The request
Rewrite the lines of the listing starting with the line that contains "Viewport: 821px width, 761px" and going on through the line that contains "Action: point(145,425)", changing "inventory classes" to "stock categories" and leaving everything else unchanged.

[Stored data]
## Begin

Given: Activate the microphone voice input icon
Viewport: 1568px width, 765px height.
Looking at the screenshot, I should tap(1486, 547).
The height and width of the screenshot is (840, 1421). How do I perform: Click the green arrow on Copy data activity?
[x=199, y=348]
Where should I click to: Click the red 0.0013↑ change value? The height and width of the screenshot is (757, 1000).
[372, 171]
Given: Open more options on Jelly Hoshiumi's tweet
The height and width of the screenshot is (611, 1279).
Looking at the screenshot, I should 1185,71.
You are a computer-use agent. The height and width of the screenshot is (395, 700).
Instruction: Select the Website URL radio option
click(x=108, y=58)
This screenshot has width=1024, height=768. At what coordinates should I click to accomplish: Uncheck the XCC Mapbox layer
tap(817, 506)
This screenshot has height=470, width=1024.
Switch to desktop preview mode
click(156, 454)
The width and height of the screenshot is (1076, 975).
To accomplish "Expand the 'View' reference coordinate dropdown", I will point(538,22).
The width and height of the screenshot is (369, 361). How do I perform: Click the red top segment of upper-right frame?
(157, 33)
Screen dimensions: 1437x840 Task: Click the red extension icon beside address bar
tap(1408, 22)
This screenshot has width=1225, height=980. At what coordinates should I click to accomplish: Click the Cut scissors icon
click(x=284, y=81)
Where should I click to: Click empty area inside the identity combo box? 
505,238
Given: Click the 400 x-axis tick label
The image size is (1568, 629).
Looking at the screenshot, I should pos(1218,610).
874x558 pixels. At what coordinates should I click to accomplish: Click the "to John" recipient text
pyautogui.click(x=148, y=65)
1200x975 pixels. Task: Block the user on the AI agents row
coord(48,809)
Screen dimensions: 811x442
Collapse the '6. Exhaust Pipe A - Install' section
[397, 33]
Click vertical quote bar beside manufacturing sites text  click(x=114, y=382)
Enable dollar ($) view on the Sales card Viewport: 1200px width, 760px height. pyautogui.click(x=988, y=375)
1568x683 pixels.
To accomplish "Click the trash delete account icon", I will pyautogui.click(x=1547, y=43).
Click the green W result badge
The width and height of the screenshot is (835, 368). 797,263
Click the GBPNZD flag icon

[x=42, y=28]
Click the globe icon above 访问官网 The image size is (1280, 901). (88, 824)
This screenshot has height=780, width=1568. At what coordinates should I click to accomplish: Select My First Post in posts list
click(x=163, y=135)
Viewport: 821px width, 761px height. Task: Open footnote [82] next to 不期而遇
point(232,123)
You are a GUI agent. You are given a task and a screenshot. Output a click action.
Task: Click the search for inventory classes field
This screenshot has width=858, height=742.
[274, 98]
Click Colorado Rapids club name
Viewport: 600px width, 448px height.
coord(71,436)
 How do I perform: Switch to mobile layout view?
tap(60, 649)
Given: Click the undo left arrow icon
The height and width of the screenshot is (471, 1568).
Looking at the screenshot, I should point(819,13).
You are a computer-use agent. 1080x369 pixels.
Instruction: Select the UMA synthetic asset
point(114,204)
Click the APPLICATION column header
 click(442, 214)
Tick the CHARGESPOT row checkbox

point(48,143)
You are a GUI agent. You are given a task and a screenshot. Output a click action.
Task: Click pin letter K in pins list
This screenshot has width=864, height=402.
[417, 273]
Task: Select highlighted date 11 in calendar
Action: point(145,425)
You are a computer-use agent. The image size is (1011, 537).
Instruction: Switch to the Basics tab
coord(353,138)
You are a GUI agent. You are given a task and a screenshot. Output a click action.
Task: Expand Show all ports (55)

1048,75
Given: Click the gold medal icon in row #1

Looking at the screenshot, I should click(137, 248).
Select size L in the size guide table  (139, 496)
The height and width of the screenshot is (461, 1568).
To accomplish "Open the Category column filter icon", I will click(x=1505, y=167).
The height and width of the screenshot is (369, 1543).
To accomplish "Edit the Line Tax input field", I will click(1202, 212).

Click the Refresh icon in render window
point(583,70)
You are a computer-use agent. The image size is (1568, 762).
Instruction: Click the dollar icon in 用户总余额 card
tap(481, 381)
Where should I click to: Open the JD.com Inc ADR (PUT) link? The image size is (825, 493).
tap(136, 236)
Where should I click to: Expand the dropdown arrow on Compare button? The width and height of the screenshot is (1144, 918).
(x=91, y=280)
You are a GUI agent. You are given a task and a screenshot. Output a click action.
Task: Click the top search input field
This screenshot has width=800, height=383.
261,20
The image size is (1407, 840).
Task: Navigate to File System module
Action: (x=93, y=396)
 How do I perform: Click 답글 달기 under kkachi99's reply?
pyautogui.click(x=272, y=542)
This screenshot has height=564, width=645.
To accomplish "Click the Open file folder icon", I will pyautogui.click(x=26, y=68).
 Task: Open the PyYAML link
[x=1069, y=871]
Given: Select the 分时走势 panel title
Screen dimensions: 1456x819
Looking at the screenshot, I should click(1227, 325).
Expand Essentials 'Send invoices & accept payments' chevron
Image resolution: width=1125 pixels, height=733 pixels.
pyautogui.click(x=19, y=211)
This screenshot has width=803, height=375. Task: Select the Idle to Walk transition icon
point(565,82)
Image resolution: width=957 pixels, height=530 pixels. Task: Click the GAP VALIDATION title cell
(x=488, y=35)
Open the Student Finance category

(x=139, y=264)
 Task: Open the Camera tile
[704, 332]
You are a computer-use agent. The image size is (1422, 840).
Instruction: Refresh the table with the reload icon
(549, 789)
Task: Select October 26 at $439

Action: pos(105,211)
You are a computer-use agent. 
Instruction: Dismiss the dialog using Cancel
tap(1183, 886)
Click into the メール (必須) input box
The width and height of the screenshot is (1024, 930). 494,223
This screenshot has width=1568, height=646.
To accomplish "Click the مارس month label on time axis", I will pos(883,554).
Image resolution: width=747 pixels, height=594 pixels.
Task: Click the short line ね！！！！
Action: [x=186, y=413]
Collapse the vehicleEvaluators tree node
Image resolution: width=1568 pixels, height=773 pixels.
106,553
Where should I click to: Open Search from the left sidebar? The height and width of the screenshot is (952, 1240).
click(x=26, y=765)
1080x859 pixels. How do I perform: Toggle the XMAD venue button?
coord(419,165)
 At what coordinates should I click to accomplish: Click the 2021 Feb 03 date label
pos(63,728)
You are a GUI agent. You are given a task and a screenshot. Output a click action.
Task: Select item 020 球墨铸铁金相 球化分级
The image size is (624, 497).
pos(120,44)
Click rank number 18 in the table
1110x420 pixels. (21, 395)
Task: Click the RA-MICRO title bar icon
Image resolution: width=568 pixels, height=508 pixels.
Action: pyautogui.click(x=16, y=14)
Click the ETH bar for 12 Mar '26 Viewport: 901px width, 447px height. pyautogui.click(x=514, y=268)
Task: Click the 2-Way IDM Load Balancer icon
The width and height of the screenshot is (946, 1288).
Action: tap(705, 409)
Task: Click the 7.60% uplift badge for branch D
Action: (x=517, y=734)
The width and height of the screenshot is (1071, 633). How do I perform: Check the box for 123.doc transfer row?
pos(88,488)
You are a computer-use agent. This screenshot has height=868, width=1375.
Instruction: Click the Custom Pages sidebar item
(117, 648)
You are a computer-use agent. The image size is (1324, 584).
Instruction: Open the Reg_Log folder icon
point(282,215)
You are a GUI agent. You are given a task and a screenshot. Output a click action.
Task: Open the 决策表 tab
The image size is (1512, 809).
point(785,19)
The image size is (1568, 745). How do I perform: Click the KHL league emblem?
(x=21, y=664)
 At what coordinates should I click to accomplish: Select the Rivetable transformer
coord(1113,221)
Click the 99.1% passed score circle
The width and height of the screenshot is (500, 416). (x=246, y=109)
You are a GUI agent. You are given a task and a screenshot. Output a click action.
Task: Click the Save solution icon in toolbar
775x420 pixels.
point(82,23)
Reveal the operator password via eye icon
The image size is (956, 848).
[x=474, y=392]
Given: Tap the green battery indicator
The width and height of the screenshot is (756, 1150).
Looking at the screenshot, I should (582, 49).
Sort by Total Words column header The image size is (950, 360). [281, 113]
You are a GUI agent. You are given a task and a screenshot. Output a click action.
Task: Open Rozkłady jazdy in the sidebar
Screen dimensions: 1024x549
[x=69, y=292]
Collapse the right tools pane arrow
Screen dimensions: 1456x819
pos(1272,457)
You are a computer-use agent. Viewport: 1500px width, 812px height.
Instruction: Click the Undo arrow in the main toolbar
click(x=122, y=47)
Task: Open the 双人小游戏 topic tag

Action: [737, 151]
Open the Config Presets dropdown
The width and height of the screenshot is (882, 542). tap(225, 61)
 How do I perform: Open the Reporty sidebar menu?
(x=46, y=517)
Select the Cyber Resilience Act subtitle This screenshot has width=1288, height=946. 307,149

## End

Worked answer
Viewport: 821px width, 761px height. Task: Open footnote [82] next to 不期而遇
point(232,123)
You are a GUI agent. You are given a task and a screenshot. Output a click action.
Task: Click the search for stock categories field
This screenshot has width=858, height=742.
[274, 98]
Click Colorado Rapids club name
Viewport: 600px width, 448px height.
coord(71,436)
 How do I perform: Switch to mobile layout view?
tap(60, 649)
Given: Click the undo left arrow icon
The height and width of the screenshot is (471, 1568).
Looking at the screenshot, I should point(819,13).
You are a computer-use agent. 1080x369 pixels.
Instruction: Select the UMA synthetic asset
point(114,204)
Click the APPLICATION column header
 click(442, 214)
Tick the CHARGESPOT row checkbox

point(48,143)
You are a GUI agent. You are given a task and a screenshot. Output a click action.
Task: Click pin letter K in pins list
This screenshot has width=864, height=402.
[417, 273]
Task: Select highlighted date 11 in calendar
Action: point(145,425)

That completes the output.